**Supplied material**
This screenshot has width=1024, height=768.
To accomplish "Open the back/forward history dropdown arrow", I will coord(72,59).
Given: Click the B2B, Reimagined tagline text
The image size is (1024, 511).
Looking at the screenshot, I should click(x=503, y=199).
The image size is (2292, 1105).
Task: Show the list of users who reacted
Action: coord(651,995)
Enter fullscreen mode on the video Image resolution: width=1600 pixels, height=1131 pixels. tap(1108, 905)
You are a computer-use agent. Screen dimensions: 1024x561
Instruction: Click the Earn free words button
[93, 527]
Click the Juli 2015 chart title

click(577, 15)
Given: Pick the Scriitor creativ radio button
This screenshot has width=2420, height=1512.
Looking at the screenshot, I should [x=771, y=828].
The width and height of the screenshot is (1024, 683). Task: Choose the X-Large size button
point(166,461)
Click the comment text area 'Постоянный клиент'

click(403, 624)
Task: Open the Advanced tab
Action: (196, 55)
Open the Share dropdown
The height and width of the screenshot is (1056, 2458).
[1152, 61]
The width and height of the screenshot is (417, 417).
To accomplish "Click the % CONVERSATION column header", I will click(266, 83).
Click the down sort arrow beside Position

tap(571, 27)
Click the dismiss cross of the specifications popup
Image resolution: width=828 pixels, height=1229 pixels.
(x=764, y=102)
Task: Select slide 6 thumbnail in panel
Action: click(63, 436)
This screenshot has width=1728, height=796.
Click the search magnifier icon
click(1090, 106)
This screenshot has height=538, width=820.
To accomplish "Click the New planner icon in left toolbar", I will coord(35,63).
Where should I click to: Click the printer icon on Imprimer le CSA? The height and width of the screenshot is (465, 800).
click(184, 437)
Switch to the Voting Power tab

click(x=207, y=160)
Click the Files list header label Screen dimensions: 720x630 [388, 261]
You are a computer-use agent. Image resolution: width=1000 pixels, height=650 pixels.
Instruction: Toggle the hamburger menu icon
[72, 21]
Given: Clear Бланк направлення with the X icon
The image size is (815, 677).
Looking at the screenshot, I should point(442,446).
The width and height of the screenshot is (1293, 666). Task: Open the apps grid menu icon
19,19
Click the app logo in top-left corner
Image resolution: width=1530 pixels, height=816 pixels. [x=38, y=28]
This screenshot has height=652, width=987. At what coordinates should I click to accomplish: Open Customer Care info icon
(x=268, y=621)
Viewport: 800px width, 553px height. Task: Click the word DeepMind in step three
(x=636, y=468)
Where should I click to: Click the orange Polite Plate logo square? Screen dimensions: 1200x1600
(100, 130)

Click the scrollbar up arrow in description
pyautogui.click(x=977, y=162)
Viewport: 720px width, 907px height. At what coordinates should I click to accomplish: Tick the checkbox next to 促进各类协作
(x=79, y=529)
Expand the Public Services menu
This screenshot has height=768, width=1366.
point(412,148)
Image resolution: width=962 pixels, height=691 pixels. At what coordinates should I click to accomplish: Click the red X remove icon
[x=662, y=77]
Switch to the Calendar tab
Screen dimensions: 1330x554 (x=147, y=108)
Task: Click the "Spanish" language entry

**Instructions for the task**
Output an exact copy of each record.

**Solved exercise**
This screenshot has width=1024, height=768.
To accomplish "Open the back/forward history dropdown arrow", I will coord(72,59).
Given: Click the B2B, Reimagined tagline text
The image size is (1024, 511).
Looking at the screenshot, I should click(x=503, y=199).
The image size is (2292, 1105).
Task: Show the list of users who reacted
Action: coord(651,995)
Enter fullscreen mode on the video Image resolution: width=1600 pixels, height=1131 pixels. tap(1108, 905)
You are a computer-use agent. Screen dimensions: 1024x561
Instruction: Click the Earn free words button
[93, 527]
Click the Juli 2015 chart title

click(577, 15)
Given: Pick the Scriitor creativ radio button
This screenshot has width=2420, height=1512.
Looking at the screenshot, I should [x=771, y=828].
The width and height of the screenshot is (1024, 683). Task: Choose the X-Large size button
point(166,461)
Click the comment text area 'Постоянный клиент'

click(403, 624)
Task: Open the Advanced tab
Action: (196, 55)
Open the Share dropdown
The height and width of the screenshot is (1056, 2458).
[1152, 61]
The width and height of the screenshot is (417, 417).
To accomplish "Click the % CONVERSATION column header", I will click(266, 83).
Click the down sort arrow beside Position

tap(571, 27)
Click the dismiss cross of the specifications popup
Image resolution: width=828 pixels, height=1229 pixels.
(x=764, y=102)
Task: Select slide 6 thumbnail in panel
Action: click(63, 436)
This screenshot has width=1728, height=796.
Click the search magnifier icon
click(1090, 106)
This screenshot has height=538, width=820.
To accomplish "Click the New planner icon in left toolbar", I will coord(35,63).
Where should I click to: Click the printer icon on Imprimer le CSA? The height and width of the screenshot is (465, 800).
click(184, 437)
Switch to the Voting Power tab

click(x=207, y=160)
Click the Files list header label Screen dimensions: 720x630 [388, 261]
You are a computer-use agent. Image resolution: width=1000 pixels, height=650 pixels.
Instruction: Toggle the hamburger menu icon
[72, 21]
Given: Clear Бланк направлення with the X icon
The image size is (815, 677).
Looking at the screenshot, I should point(442,446).
The width and height of the screenshot is (1293, 666). Task: Open the apps grid menu icon
19,19
Click the app logo in top-left corner
Image resolution: width=1530 pixels, height=816 pixels. [x=38, y=28]
This screenshot has height=652, width=987. At what coordinates should I click to accomplish: Open Customer Care info icon
(x=268, y=621)
Viewport: 800px width, 553px height. Task: Click the word DeepMind in step three
(x=636, y=468)
Where should I click to: Click the orange Polite Plate logo square? Screen dimensions: 1200x1600
(100, 130)

Click the scrollbar up arrow in description
pyautogui.click(x=977, y=162)
Viewport: 720px width, 907px height. At what coordinates should I click to accomplish: Tick the checkbox next to 促进各类协作
(x=79, y=529)
Expand the Public Services menu
This screenshot has height=768, width=1366.
point(412,148)
Image resolution: width=962 pixels, height=691 pixels. At what coordinates should I click to accomplish: Click the red X remove icon
[x=662, y=77]
Switch to the Calendar tab
Screen dimensions: 1330x554 (x=147, y=108)
Task: Click the "Spanish" language entry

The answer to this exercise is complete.